03-Discharge of River Elbe: Date and Time Computation, Data Management and Plotting with R

Published

November 15, 2024

1 Introduction and prerequisites

The following practical example demonstrates how data in “long format” can be analysed with R. It builds up on the previous exercise about date and time computation and pivot tables with LibreOffice.

1.1 Software prerequisites

The example assumes that recent versions of R and RStudio are installed, together with some add-on packages dplyr, tidyr, readr, lubridate and ggplot2. The packages should already be available in the computer pool of the university, otherwise install it over the “Packages” pane in RStudio or from the command line:

If all packages are installed, we need to load it to the active session with

library(readr)     # modernized functions to read rectangular data like csv
library(dplyr)     # the most essential tidyverse packages
library(tidyr)     # contains for example pivot tables
library(lubridate) # a tidyverse package for dates
library(ggplot2)   # high level plotting with the grammar of graphics

The examples were tested with R versions 4.2.1 – 4.4.2.

1.2 The data set

The data set consists of daily measurements for discharge of the Elbe River in Dresden (daily discharge sum in \(\mathrm{m^3 s^{-1}}\)). The data were kindly provided by the German Federal Institute for Hydrology (BfG)1.

Please read the information file elbe_info.txt about data source and copyright before downloading the data file “data.csv”. The data set ist then available in the course folder or from https://github.com/tpetzoldt/datasets/blob/main/data/.

1.3 Overview

We first learn how to import data to R, then we will do date and time conversion and create some plots. After that we learn how to aggregate, analyse and reformat the data set. A final outlook gives an impression how to use pipelines and high level plotting with the ggplot package.

2 Data Import to R

2.1 Import of spreadsheet and text files

R can access spreadsheet tables and data bases directly using packages like readxl for Excel files. It can also read LibreOffice files and data bases.

Here we want to make it simple and just read the data from a universal exchange format (.txt or .csv) that can be shared between all systems. In our example, we use a csv-file (comma separated values), where the first row is the table header of unique variable names. The variable names must start with a letter and should not contain special characters, spaces etc.
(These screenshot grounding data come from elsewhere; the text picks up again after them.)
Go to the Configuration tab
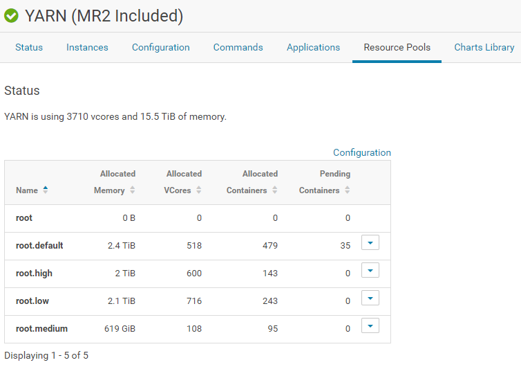This screenshot has width=521, height=376. 160,48
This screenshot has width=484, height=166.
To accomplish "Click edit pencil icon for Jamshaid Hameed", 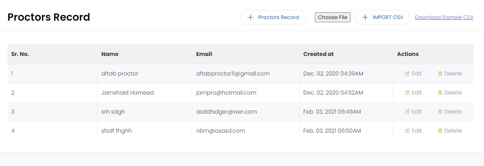I will click(407, 93).

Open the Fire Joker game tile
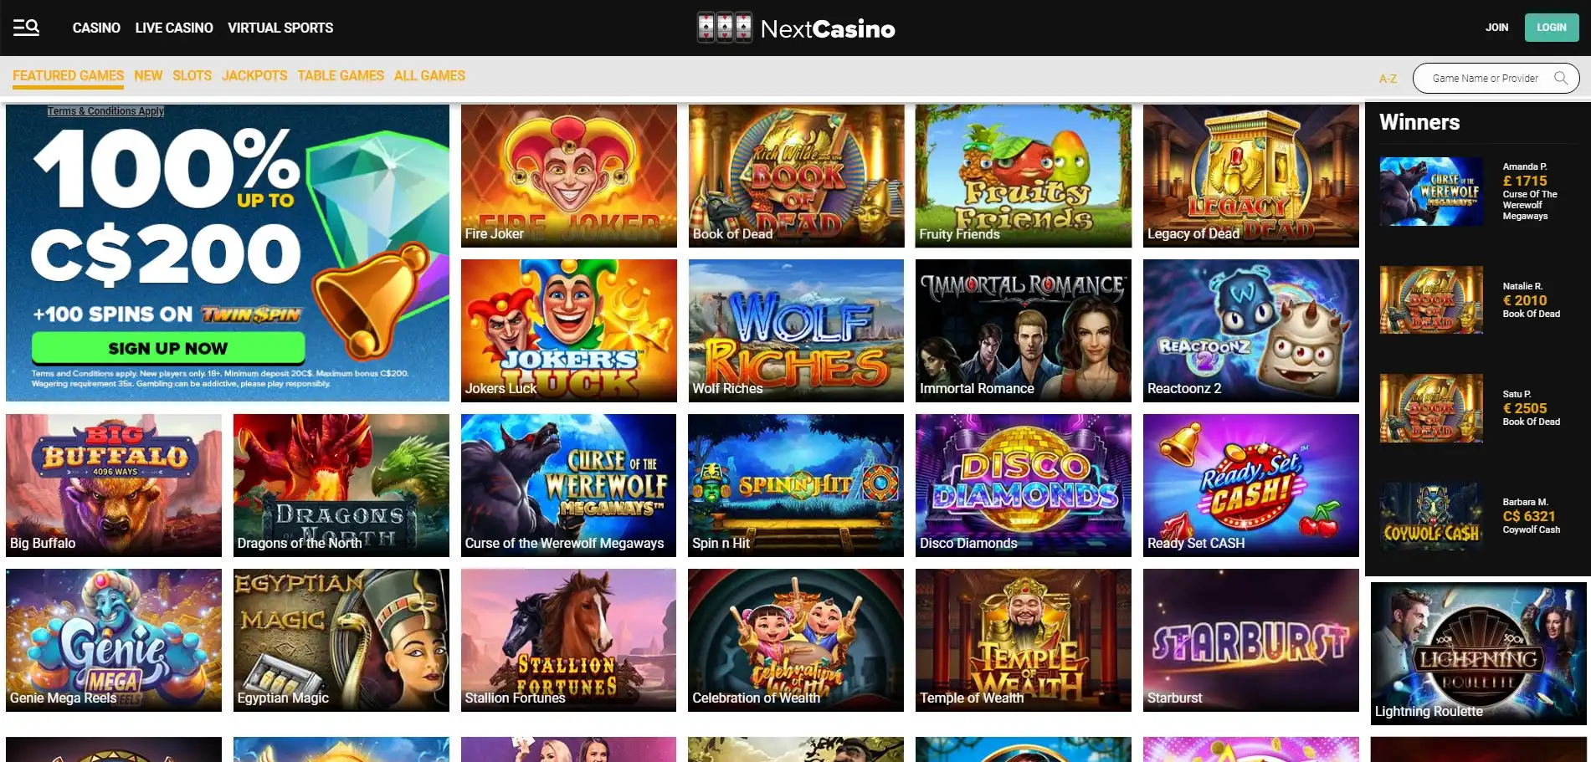point(568,176)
Additional meta information (e.g. source of data) and measurement shold be documented separately, for example in a separate file README.txt.
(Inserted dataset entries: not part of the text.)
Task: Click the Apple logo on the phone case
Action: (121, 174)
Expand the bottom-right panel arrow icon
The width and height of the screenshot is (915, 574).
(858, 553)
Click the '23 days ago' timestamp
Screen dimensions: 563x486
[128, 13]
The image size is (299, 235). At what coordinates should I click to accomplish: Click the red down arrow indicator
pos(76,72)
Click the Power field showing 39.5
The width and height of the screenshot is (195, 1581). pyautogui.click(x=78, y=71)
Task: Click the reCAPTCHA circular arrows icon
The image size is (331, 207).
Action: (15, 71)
The example file elbe.csv contains daily discharge of the Elbe River in \(\mathrm{m^3 s^{-1}}\) from gauging station Dresden, river km 55.6 from the Federal Waterways and Shipping Administration (WSV) and where provided by the Federal Institute for Hydrology (BfG).

The third column “validated” indicates whether the values were finally approved by WSV and BfG. Data from the 19th century are particularly uncertain. Please consult the file elbe_info.txt for details.

RStudio import assistant

2.2 Input method 1: Use the import dataset wizard of RStudio

  1. First, download the file elbe.csv and store it to your working directory.
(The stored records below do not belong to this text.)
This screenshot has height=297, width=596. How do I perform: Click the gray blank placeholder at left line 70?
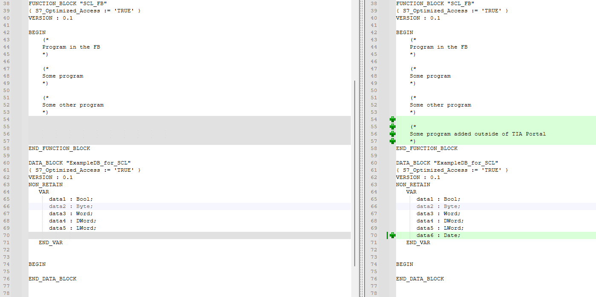click(x=189, y=235)
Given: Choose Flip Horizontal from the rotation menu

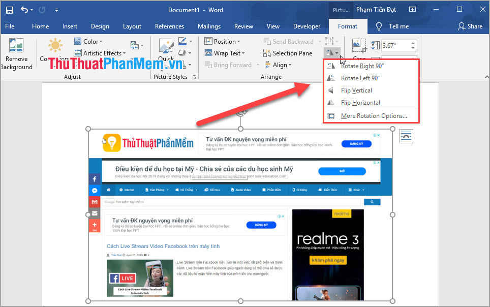Looking at the screenshot, I should point(361,102).
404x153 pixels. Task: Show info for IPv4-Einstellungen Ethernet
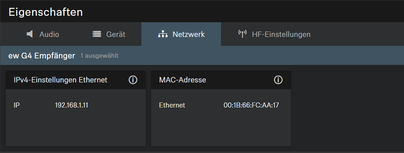[133, 80]
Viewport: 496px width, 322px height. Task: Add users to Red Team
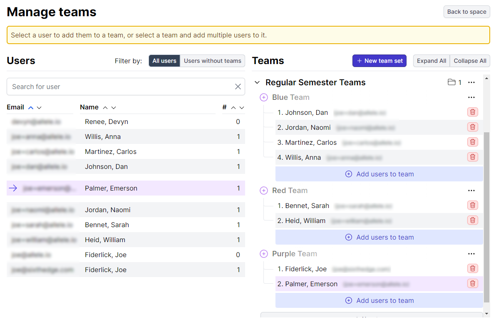379,237
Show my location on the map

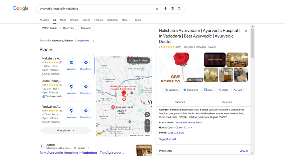pyautogui.click(x=147, y=115)
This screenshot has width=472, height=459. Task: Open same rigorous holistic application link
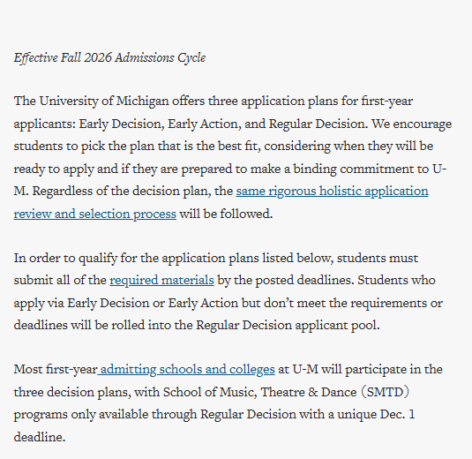click(332, 192)
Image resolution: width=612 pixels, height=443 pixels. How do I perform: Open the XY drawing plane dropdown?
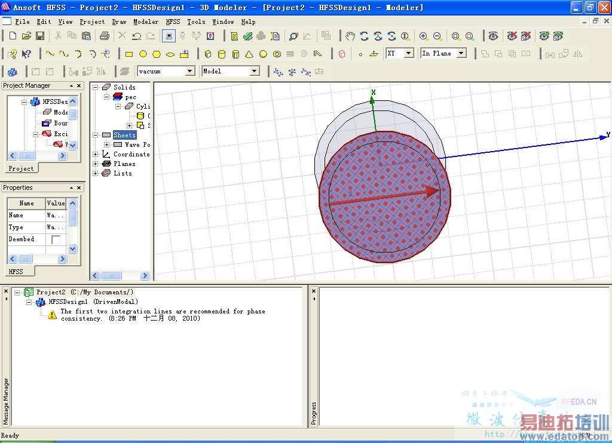coord(409,53)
  2. Now Open RStudio and Select: File – Import Dataset – From Text (readr).

  3. Open the file and you will see the import dataset assistant. Select the correct settings for your file and choose an appropriate name (e.g. elbe) for the data frame in R.

2.3 Input method 2: Read data directly from R

  1. Navigate to the data file with the “files pane” (bottom right in Rstudio by default),

  2. If you cannot find the file easily, use the dots (…) of the file pane.

  3. Select: More – Set as Working Directory.

  4. Run the following commands in R:

library("readr")
elbe <- read_csv("elbe.csv")

This works if the data format is a true csv (comma separated values) file with English decimal dot “.” for the numbers and “,” for the column separator. If the file format is different, we may use read.table, a more flexible function that allows to specify the column separator decimal.

Note: for the exercise, one of the above methods is sufficient, either the import wizard or read_csv. The command line method is advantageous if a file is read several times or if several files need to be imported.

3 Data management with R – the modern way

In the last years, a new series of packages, called the “tidyverse” appeared, leading to a small revolution how to work with data. We start with the Elbe data set and date and some time computation. The tidyverse methods look intriguingly simple, so that many people like it. Often, there is also a classical way in “base R” that is sometimes still needed. Experts know both.

3.1 Date and time conversion

In the following we extend the elbe data frame by adding information about the day, month, year and day of year. Here function mutate adds additional columns, or modifies existing if the column names exist.

Note also that the day of year function in the date and time package lubridate is named yday. Details about date and time conversion can be found in a cheatsheet available from https://rstudio.github.io/cheatsheets/lubridate.pdf

elbe <- mutate(elbe,
               date  = as.Date(date), # may be redundant if read_csv was used
               day   = day(date), 
               month = month(date), 
               year  = year(date), 
               doy   = yday(date))

Now, have a look at the “Global Environment” pane and inspect the data structure of the elbe data frame.

3.2 Basic plotting with R’s base plot

The full time series can be plotted using the date as argument for the x-axis and discharge for the y-axis. The $ sign indicates from which column of the elbe-table data are taken. The "l" indicates line plots.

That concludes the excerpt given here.